Figure 3-1. A schematic showing the process used to wring two gauge block together.
3.3 Reading a Vernier Scale
A vernier scale can be incorporated into any measurement device that has a measurement scale. It allows the user to determine the measurement on the device to within a sub-division of the main scale.
The main scale is shown above the vernier scale. The measurement can be read off the main scale at the location where the ‘pointer’, which is marked as the ‘0’ line on the vernier scale. In the top sketch (Figure 3-2(a)), the pointer aligns with the number ‘2’ (arbitrary units). In this sketch it can also be see that the vernier scale has been shrunk by 10% so that it covers 9 divisions of the main scale so that the 10th division on the vernier scale aligns with it a division on the main scale. In this example, the reading determined with the vernier scale is 2.00. Reading directly from the main scale which has a lower resolution, the reading would be 2.0.

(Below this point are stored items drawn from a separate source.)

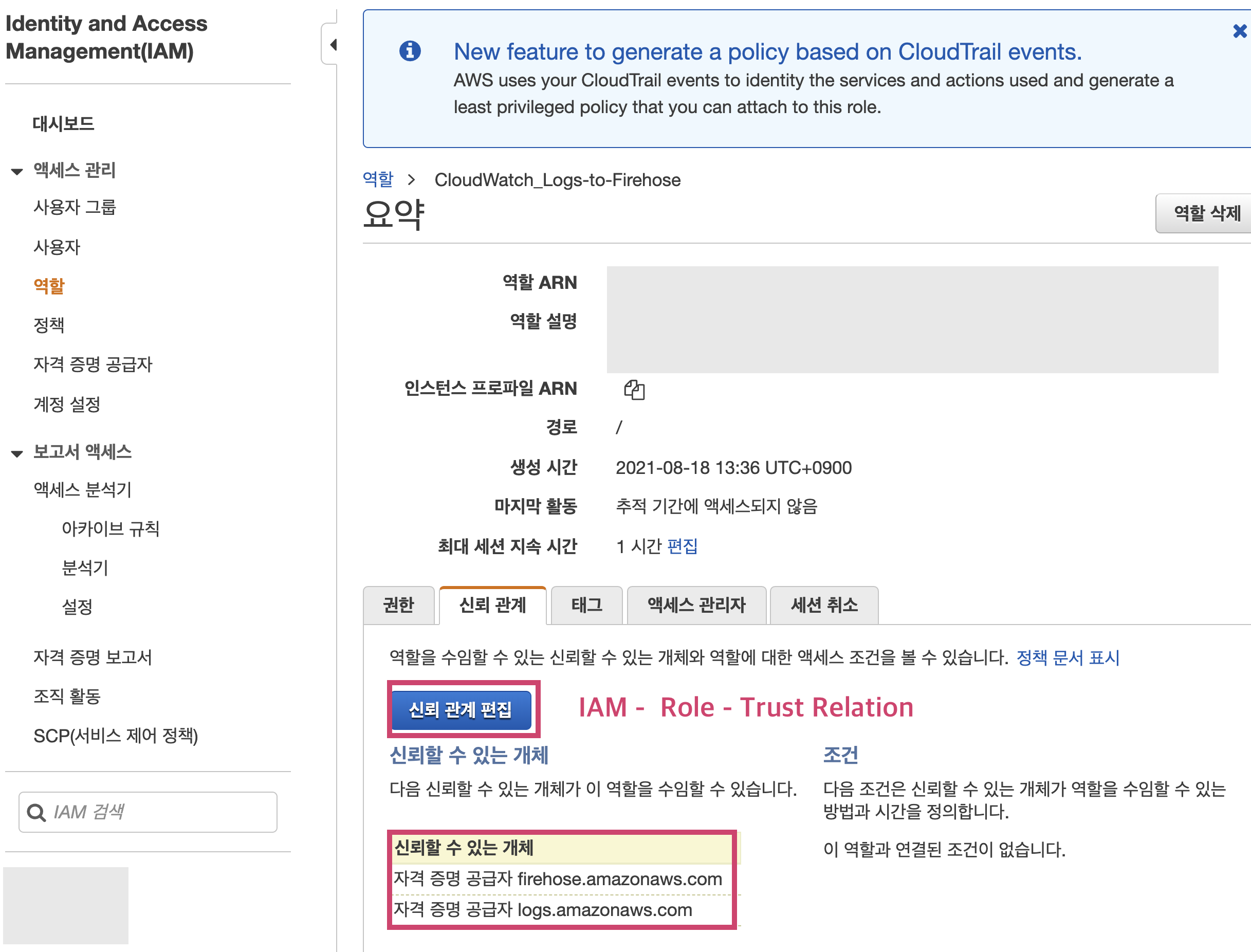Viewport: 1251px width, 952px height.
Task: Open the 세션 취소 tab
Action: pyautogui.click(x=824, y=605)
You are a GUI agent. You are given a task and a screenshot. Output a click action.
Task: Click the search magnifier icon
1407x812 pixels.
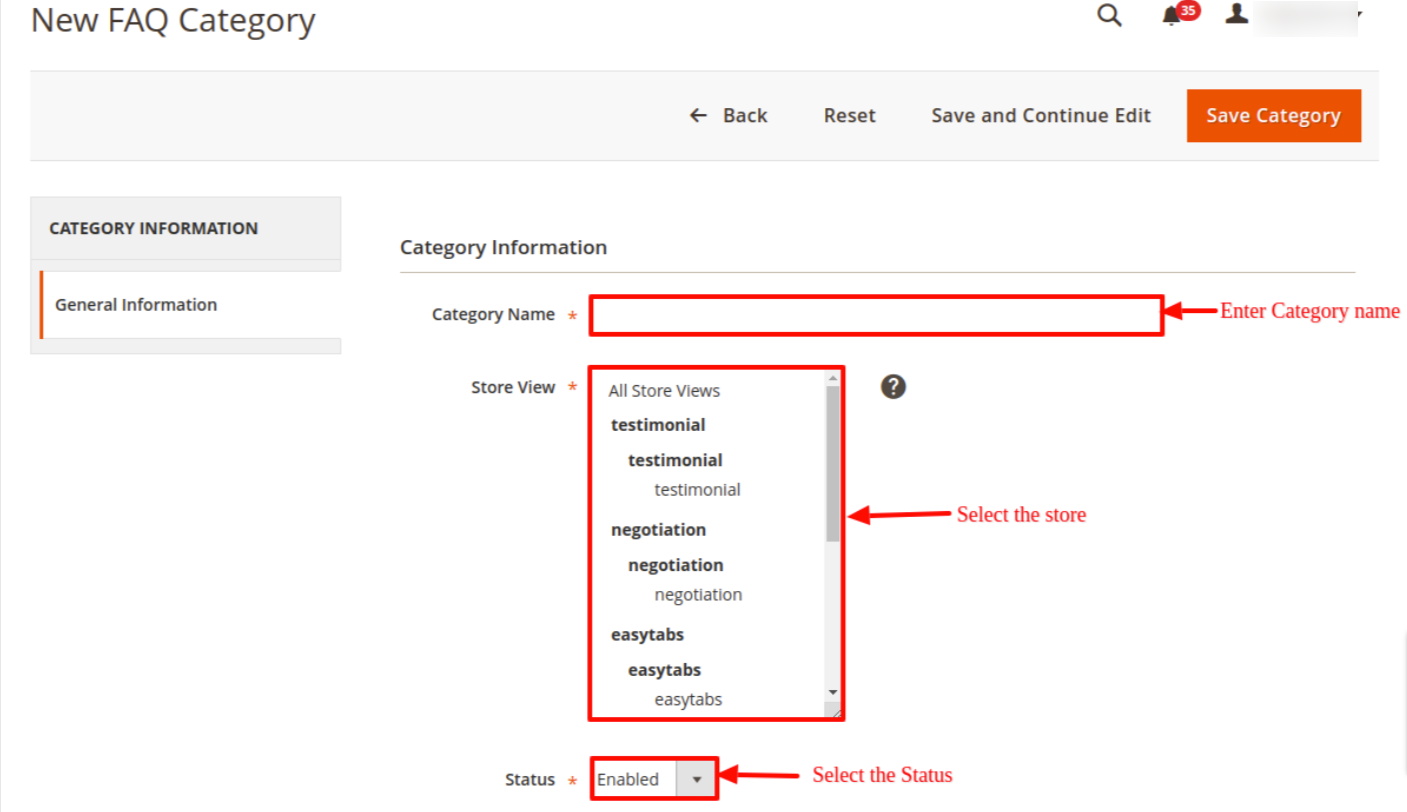pyautogui.click(x=1109, y=16)
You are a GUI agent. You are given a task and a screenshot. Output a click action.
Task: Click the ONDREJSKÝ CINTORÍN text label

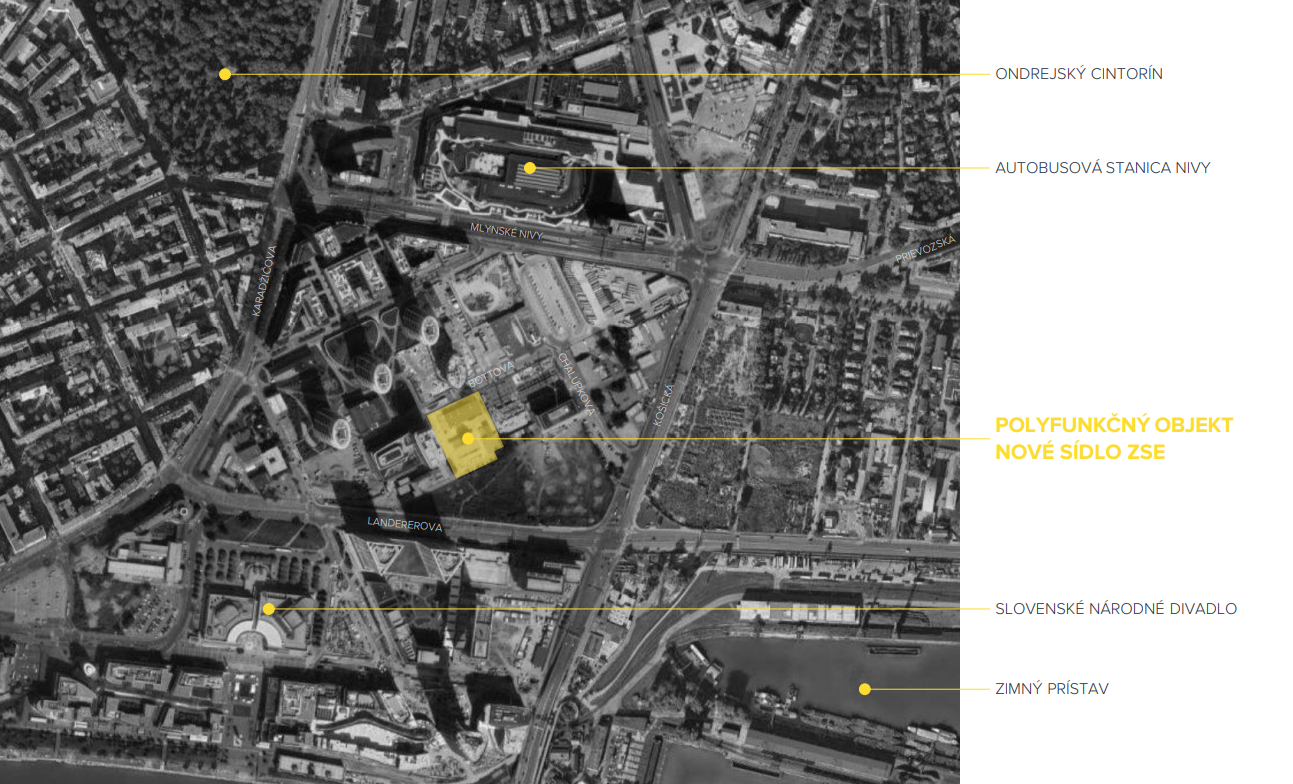(1078, 74)
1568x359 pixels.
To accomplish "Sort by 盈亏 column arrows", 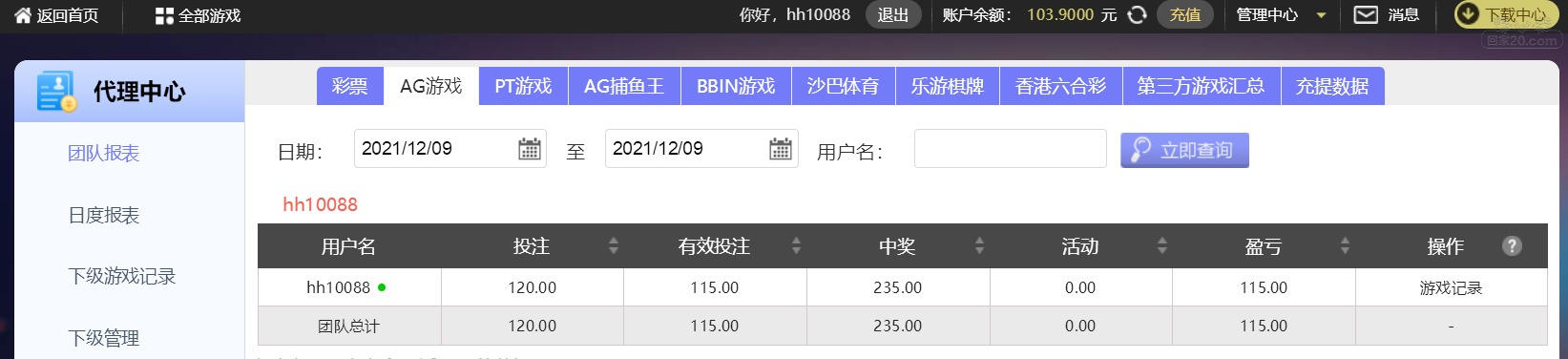I will coord(1345,246).
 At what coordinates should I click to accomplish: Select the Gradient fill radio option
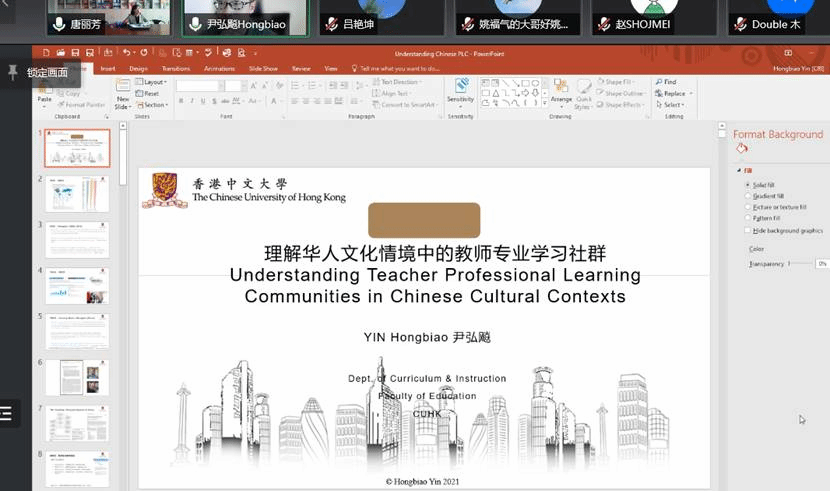pos(747,196)
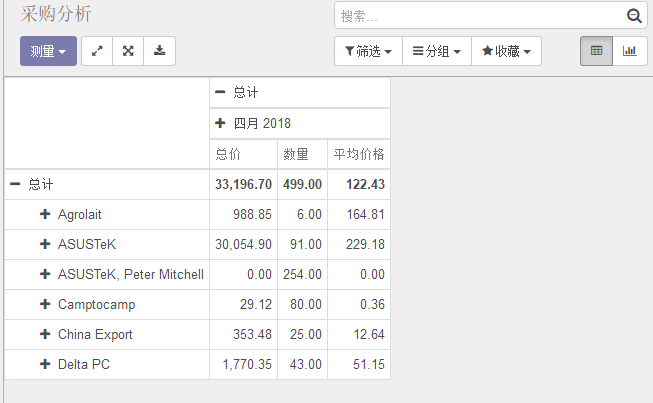Image resolution: width=653 pixels, height=403 pixels.
Task: Download the pivot table data
Action: (160, 51)
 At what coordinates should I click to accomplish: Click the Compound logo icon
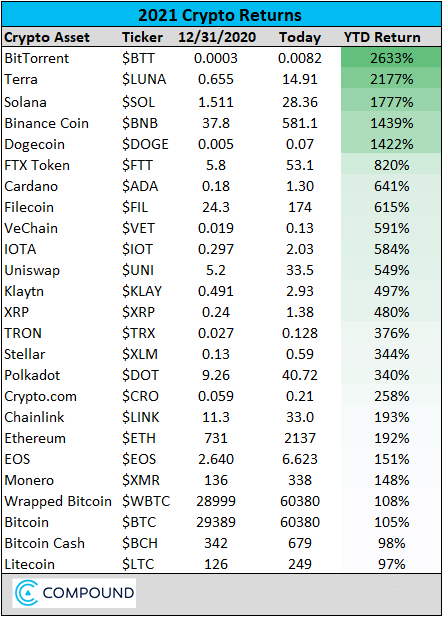(26, 593)

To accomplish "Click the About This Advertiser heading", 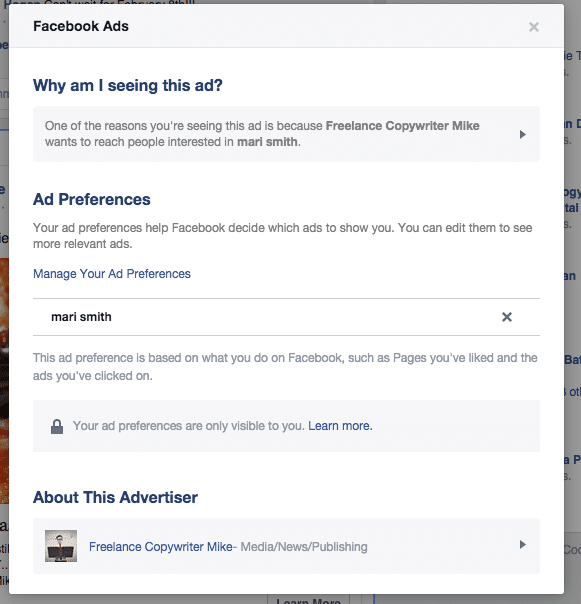I will click(x=115, y=497).
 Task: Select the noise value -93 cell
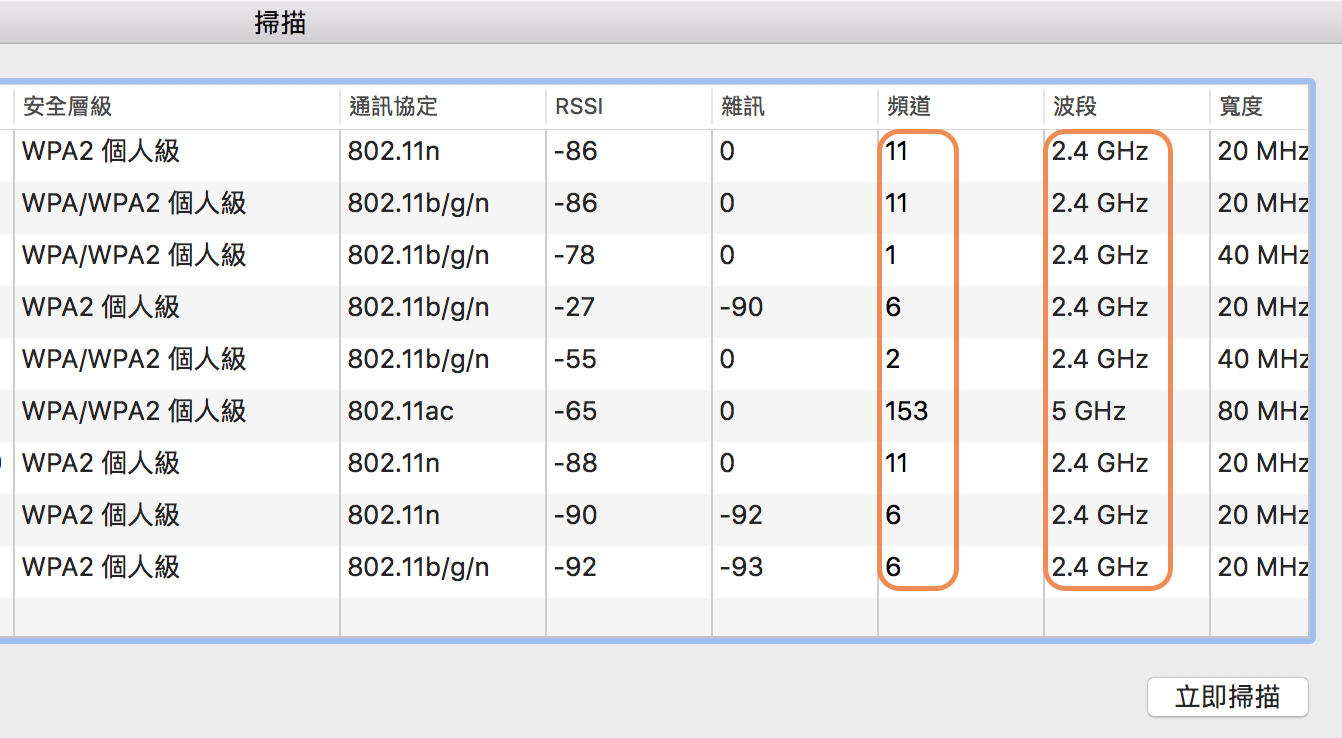click(x=741, y=567)
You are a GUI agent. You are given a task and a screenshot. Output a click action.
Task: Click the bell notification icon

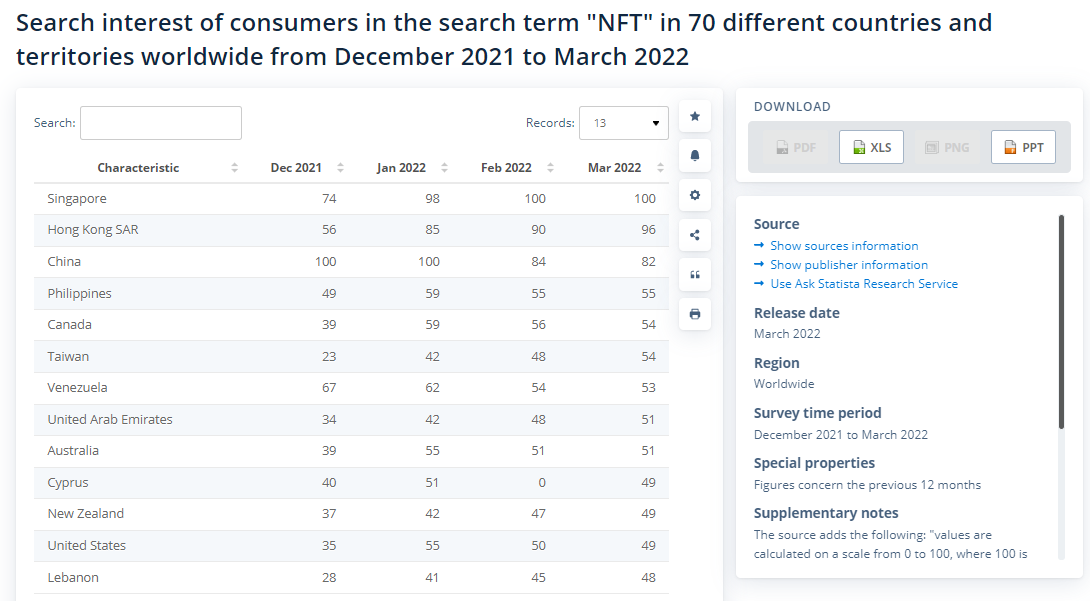pos(695,155)

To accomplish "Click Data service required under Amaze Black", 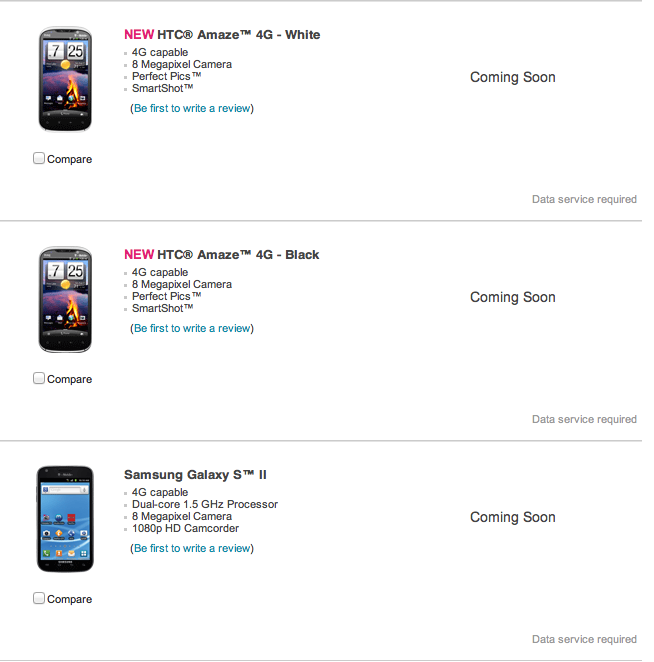I will pos(584,419).
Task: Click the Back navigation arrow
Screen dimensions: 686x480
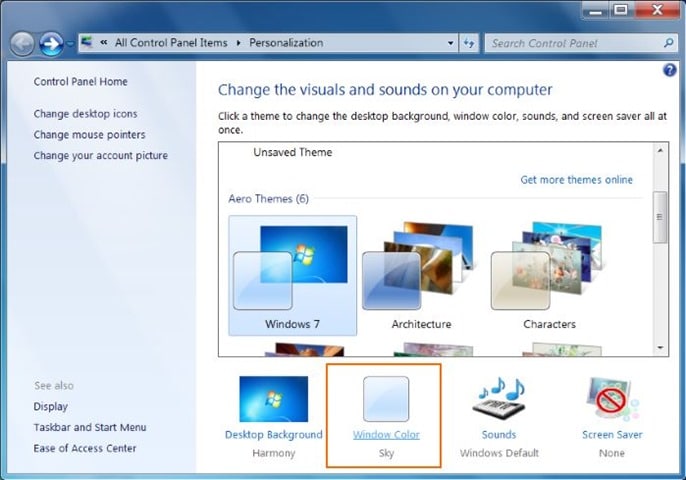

In the lower sketch shown in Figure 3-2(b), the pointer does not align with any division on the main scale. Reading from the main scale, the measurement is greater than 2.3 and less than 2.4. Looking along the vernier scale, the 4th division line aligns with a division line on the main scale. This indicates the amount determined by the vernier scale that can be added to the main scale reading. Hence, in reading to the precision of the vernier scale, the read measurement is 2.34.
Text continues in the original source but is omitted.